#### TASK DETAILS:
Can you lay out everything in the listing from the line containing "Click the plus icon to add property" down to the line containing "click(x=194, y=307)", both included, as a numbered list with blank lines left out?

#### RECORDS PROVIDED ####

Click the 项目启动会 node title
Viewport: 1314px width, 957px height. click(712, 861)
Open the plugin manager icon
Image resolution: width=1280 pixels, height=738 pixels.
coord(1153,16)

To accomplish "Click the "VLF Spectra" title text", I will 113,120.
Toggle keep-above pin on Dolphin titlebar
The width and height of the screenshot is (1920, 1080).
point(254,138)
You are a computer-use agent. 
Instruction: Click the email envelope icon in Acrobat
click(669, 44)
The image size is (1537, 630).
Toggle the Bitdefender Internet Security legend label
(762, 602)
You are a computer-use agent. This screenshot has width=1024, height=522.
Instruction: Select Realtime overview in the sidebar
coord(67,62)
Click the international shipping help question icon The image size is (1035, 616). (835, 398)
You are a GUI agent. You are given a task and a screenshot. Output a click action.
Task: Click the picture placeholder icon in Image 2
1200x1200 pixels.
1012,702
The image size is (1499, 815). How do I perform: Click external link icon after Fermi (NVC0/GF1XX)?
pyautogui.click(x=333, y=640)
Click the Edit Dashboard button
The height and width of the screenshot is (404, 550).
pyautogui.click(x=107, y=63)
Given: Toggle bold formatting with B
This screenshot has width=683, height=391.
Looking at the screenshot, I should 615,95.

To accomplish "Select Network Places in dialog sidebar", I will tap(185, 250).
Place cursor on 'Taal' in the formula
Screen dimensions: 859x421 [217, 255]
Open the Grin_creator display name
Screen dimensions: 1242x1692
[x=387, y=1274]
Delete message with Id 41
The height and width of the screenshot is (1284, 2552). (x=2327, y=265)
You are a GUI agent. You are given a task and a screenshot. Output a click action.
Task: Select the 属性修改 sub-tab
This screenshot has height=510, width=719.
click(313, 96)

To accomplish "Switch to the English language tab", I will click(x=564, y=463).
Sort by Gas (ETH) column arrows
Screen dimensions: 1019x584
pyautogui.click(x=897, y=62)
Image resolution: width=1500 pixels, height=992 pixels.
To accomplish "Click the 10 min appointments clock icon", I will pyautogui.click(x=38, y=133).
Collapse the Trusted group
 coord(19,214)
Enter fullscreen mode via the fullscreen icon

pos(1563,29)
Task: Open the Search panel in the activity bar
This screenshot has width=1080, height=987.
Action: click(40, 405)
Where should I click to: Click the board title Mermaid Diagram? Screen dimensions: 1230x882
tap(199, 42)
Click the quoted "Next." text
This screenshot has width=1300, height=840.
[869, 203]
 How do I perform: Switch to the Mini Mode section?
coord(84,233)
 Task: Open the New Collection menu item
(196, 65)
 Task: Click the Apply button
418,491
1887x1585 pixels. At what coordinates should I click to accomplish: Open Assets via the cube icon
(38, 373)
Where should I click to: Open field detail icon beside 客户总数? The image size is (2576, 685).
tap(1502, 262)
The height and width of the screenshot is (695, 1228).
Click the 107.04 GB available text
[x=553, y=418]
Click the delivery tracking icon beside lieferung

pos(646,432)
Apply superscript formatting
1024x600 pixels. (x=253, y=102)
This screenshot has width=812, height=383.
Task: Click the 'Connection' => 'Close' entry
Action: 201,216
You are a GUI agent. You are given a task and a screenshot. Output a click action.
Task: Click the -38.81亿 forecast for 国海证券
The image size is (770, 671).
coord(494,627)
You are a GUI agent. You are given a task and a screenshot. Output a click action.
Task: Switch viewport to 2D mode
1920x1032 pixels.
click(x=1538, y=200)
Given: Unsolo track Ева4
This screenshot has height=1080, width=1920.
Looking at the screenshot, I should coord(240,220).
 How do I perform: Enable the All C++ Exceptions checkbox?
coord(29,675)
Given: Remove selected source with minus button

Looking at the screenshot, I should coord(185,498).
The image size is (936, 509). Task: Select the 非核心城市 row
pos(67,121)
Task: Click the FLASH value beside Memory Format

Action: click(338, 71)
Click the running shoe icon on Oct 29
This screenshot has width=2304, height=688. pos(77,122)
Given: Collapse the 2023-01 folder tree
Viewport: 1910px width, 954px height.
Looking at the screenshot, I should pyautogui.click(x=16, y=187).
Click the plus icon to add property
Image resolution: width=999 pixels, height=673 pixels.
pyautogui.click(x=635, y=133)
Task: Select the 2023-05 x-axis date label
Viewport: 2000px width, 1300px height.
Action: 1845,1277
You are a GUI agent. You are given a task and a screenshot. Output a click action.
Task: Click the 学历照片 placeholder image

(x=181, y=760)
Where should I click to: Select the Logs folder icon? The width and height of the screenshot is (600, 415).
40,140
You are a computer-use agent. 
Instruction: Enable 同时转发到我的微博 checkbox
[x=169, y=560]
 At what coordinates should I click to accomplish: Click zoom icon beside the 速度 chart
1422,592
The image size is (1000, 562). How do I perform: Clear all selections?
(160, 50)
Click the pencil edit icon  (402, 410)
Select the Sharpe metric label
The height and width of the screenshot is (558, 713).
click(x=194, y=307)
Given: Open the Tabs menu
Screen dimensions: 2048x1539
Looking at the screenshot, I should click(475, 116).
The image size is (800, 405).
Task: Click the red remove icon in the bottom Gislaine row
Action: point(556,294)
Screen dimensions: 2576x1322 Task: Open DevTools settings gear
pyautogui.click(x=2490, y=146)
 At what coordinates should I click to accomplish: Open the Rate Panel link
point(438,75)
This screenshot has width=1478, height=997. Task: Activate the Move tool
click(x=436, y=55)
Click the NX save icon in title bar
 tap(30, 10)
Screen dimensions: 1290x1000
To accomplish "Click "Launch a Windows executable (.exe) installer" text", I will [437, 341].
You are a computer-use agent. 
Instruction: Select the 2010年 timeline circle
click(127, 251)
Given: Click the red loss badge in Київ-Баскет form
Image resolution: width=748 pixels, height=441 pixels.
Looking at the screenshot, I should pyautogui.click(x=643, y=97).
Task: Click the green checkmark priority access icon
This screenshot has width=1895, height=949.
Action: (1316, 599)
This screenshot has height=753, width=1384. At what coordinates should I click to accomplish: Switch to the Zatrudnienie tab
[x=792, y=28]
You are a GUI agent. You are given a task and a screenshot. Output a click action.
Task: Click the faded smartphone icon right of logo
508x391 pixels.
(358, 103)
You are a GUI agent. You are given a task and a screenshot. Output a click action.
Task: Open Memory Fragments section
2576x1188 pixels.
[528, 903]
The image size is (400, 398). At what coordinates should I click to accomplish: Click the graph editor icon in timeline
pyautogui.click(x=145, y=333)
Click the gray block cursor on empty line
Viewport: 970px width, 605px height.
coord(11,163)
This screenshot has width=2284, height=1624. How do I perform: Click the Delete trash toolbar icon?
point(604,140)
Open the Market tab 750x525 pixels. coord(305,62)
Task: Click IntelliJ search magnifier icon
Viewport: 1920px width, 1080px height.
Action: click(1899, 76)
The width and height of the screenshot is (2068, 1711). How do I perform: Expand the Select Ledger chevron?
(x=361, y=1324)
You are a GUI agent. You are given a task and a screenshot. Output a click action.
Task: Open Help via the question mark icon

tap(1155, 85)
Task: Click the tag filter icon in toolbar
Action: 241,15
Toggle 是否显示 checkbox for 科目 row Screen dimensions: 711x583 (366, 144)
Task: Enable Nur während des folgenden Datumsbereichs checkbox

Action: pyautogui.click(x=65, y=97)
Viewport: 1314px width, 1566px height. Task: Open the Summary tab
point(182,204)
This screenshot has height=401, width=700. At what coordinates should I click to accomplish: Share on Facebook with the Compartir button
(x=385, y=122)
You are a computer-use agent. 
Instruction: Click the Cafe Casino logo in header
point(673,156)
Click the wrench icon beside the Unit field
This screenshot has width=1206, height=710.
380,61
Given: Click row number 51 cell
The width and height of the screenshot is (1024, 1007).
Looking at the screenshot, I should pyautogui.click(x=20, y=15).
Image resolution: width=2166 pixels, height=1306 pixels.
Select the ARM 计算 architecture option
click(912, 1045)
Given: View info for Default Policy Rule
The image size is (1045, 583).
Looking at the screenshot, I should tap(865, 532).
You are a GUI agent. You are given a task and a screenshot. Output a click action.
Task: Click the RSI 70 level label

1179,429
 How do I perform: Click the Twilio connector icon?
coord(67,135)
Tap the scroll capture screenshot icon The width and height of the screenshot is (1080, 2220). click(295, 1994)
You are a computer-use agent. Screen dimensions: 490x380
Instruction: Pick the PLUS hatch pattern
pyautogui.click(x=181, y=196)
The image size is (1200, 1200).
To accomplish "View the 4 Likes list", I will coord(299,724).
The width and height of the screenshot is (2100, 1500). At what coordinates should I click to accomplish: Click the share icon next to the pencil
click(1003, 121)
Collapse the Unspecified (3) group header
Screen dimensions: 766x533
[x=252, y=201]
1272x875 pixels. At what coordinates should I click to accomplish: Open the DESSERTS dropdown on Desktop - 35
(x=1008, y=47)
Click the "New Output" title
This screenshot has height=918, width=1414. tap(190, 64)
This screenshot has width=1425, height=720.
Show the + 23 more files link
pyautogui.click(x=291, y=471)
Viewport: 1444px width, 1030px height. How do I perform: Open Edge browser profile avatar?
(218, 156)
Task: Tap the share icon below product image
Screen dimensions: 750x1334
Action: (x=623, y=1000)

####

#### RESULT FOR THIS EXERCISE:
1. Click the plus icon to add property
2. Image resolution: width=999 pixels, height=673 pixels.
3. pyautogui.click(x=635, y=133)
4. Task: Select the 2023-05 x-axis date label
5. Viewport: 2000px width, 1300px height.
6. Action: 1845,1277
7. You are a GUI agent. You are given a task and a screenshot. Output a click action.
8. Task: Click the 学历照片 placeholder image
9. (x=181, y=760)
10. Where should I click to: Select the Logs folder icon? The width and height of the screenshot is (600, 415).
11. 40,140
12. You are a computer-use agent. 
13. Instruction: Enable 同时转发到我的微博 checkbox
14. [x=169, y=560]
15.  At what coordinates should I click to accomplish: Click zoom icon beside the 速度 chart
16. 1422,592
17. The image size is (1000, 562). How do I perform: Clear all selections?
18. (160, 50)
19. Click the pencil edit icon  (402, 410)
20. Select the Sharpe metric label
21. The height and width of the screenshot is (558, 713).
22. click(x=194, y=307)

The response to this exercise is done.